There have been many reports of the transcriptional profiling of estrogen responses in breast cancer cell lines in vitro, including those in MCF-7 [8, 9], T47D [27] and ZR75.1 [28] breast cancer cell lines and their derivatives [29, 30], as well as those using model systems in experimental animals [31, 32]. These studies identified many hundreds of genes that were upregulated and downregulated by estrogen treatments. Computational and experimental attempts have also been made to integrate these data and catalogue all of the estrogen-responsive genes and estrogen response elements in the genome [18, 33]. Many of the genes upregulated by estrogen in vitro were downregulated by AI treatment in our study including the majority of classically estrogen-responsive genes (TFF1, TFF3, CYP2B6, PDZK1, and AGR2). TFF1 (pS2) is one of the best characterized estrogen-responsive genes in breast cancer [8, 3436]. CYP2B6 is dramatically upregulated by estrogen in ZR75.1 cells, although it is not expressed in MCF-7 cells [37]. PDZK1 has consistently been identified as one of the genes most highly upregulated by oestradiol in MCF-7 cells [8, 9]. AGR2 is another classically estrogen-responsive gene that is expressed in both cell lines and ER-positive breast tumours [38] and that has been associated with a poor response to hormonal therapy [39]. One of the genes that we found to be significantly downregulated by AIs was that encoding aromatase itself (CYP19A1). This finding supports earlier evidence of a positive autocrine feedback loop [40].

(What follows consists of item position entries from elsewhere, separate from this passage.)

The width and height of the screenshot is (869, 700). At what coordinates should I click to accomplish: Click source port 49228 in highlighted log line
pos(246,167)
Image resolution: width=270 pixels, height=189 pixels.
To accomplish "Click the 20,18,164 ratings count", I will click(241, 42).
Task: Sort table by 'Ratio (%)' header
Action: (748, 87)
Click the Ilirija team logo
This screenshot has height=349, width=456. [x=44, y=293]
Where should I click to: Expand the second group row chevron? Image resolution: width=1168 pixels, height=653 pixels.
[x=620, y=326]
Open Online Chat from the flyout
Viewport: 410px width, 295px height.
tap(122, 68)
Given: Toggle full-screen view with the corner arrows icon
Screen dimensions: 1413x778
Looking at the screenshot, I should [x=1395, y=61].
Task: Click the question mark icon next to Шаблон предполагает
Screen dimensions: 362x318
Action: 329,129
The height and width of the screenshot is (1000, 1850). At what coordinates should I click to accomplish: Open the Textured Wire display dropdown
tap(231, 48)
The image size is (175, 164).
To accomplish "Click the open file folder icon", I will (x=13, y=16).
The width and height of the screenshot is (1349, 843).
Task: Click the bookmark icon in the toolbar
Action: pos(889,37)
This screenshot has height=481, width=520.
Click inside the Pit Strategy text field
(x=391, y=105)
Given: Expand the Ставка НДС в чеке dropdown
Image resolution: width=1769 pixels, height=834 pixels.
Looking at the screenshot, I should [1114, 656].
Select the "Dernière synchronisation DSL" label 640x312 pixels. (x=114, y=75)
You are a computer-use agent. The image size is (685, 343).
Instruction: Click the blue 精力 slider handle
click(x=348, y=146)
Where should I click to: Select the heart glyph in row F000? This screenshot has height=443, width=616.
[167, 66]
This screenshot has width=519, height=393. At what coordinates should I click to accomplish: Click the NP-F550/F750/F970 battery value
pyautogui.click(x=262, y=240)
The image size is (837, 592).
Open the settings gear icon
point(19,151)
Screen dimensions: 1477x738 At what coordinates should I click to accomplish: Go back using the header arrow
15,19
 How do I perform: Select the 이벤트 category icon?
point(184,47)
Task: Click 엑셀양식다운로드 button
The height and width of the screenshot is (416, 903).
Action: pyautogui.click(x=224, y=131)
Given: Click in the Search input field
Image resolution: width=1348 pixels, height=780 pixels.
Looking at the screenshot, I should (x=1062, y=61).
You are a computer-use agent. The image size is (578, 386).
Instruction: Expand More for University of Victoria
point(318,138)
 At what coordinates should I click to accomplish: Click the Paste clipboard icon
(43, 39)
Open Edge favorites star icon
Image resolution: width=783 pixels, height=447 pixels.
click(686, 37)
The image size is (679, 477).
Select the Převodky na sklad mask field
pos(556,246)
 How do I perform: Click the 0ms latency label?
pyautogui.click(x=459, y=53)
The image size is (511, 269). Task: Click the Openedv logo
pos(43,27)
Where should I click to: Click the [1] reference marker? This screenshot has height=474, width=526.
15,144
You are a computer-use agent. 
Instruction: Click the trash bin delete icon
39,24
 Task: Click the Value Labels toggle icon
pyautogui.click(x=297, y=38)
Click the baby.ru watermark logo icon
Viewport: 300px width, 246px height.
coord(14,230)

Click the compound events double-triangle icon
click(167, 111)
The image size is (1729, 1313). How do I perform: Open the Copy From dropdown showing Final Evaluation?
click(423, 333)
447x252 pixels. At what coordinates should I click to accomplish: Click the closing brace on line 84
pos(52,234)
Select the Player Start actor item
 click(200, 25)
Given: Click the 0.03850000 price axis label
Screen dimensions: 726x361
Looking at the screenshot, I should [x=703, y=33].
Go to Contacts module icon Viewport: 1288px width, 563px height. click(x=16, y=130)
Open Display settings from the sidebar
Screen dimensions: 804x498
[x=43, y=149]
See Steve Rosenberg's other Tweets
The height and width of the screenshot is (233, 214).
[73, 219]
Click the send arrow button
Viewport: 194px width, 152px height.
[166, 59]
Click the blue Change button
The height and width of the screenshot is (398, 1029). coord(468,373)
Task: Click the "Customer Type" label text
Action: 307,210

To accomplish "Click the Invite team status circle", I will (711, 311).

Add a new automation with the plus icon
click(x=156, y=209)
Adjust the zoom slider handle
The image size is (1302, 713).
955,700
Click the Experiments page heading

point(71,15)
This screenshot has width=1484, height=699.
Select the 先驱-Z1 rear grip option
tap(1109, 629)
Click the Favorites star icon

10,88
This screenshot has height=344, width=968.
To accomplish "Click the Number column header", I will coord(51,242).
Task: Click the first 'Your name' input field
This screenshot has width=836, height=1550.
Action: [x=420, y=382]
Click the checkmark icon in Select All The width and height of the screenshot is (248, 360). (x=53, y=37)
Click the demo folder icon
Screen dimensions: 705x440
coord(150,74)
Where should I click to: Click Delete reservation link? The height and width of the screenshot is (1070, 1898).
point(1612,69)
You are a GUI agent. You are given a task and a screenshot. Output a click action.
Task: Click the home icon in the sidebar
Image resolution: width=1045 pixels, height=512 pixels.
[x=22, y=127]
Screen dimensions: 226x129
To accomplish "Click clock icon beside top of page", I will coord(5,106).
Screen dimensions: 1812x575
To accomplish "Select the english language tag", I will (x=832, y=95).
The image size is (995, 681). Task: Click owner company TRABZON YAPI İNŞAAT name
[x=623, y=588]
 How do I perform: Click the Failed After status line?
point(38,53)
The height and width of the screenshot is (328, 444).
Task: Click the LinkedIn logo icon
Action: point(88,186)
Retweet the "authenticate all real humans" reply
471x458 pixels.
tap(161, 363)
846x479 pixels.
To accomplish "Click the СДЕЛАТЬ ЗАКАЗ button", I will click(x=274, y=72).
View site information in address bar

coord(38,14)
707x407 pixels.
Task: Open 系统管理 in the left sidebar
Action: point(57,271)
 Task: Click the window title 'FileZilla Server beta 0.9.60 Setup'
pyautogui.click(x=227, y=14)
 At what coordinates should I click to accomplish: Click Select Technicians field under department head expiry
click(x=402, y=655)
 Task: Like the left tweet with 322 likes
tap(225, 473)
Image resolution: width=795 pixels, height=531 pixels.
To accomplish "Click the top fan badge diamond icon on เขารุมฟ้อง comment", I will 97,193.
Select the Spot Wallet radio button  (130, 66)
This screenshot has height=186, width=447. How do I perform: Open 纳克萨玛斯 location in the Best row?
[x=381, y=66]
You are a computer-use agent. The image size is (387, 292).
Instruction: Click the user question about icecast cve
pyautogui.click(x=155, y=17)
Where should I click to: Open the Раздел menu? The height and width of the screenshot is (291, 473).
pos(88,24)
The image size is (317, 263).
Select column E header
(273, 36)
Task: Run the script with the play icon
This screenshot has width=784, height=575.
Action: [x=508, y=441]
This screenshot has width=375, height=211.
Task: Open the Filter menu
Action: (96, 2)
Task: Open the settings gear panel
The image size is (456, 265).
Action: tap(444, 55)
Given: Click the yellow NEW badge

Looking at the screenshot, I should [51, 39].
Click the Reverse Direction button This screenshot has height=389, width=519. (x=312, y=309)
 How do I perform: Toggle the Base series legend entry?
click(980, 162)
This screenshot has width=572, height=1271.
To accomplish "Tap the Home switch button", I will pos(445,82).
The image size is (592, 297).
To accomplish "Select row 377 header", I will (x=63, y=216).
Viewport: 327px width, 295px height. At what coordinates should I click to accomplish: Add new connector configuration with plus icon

In contrast to the genes downregulated by AI treatment, the upregulated genes are not represented by those that are directly downregulated by estrogen in cell lines in vitro. Gene Ontology analysis of the upregulated genes identified pathways involved with the regulation of the actin cytoskeleton, cytokine-receptor interactions and focal adhesion to be more commonly associated with the functions of stromal components than of epithelial cells (VIM, CTGF, FN1, and SPARC). The genes most highly upregulated by AI treatment include several members of the of the small leucine-rich proteoglycan family (LUM, ASPN, and DCN), which regulate matrix remodelling. Lumican is not expressed in cancer cells in breast cancers but in fibroblasts, and it is associated with high tumour grade, low ER levels and young age [41]. Decorin is preferentially expressed in stromal areas in proliferating endometrium, is directly upregulated by estrogens in stromal endometrial cells in vitro [42] and is upregulated in mouse uterus by estrogen treatment [43]. Asporin is closely related to biglycan, which has been shown to be downregulated by estrogen in the stroma of normal human breast tissue in a mouse xenograft model [32]. The effect of this stromal signature on patient survival is unclear but reduced small leucine-rich proteoglycan family expression has been observed in poor prognosis ER-negative breast cancer [44].

There are several possible mechanisms for this upregulation of a stromal signature clearing response to AI treatment. It was notable that the genes representing this stromal signature were upregulated independent of high level ER-α expression in tumour cells. It is possible that upregulation may result from an interaction with stromally expressed ER-β [45]. For example, CD36 has been shown to be directly upregulated by estrogen via ER-β [46], and both lumican and PDGFRA were induced by the selective ER modulator raloxifene in U2OS cells transfected with ER-β [30]. Among the other genes upregulated by AI treatment in the present study are genes representative of the normal profiles of luminal and myoepithelial phenotypes [47, 48] that are not driven by high-level ER over-expression, including RARRES1, MME, TCF4, SFN, and CAV1. This represents a joint upregulation in post-treatment biopsies of a basal/stromal phenotype, which has also been shown in estrogen treatments of normal human breast tissue in xenograft studies [32].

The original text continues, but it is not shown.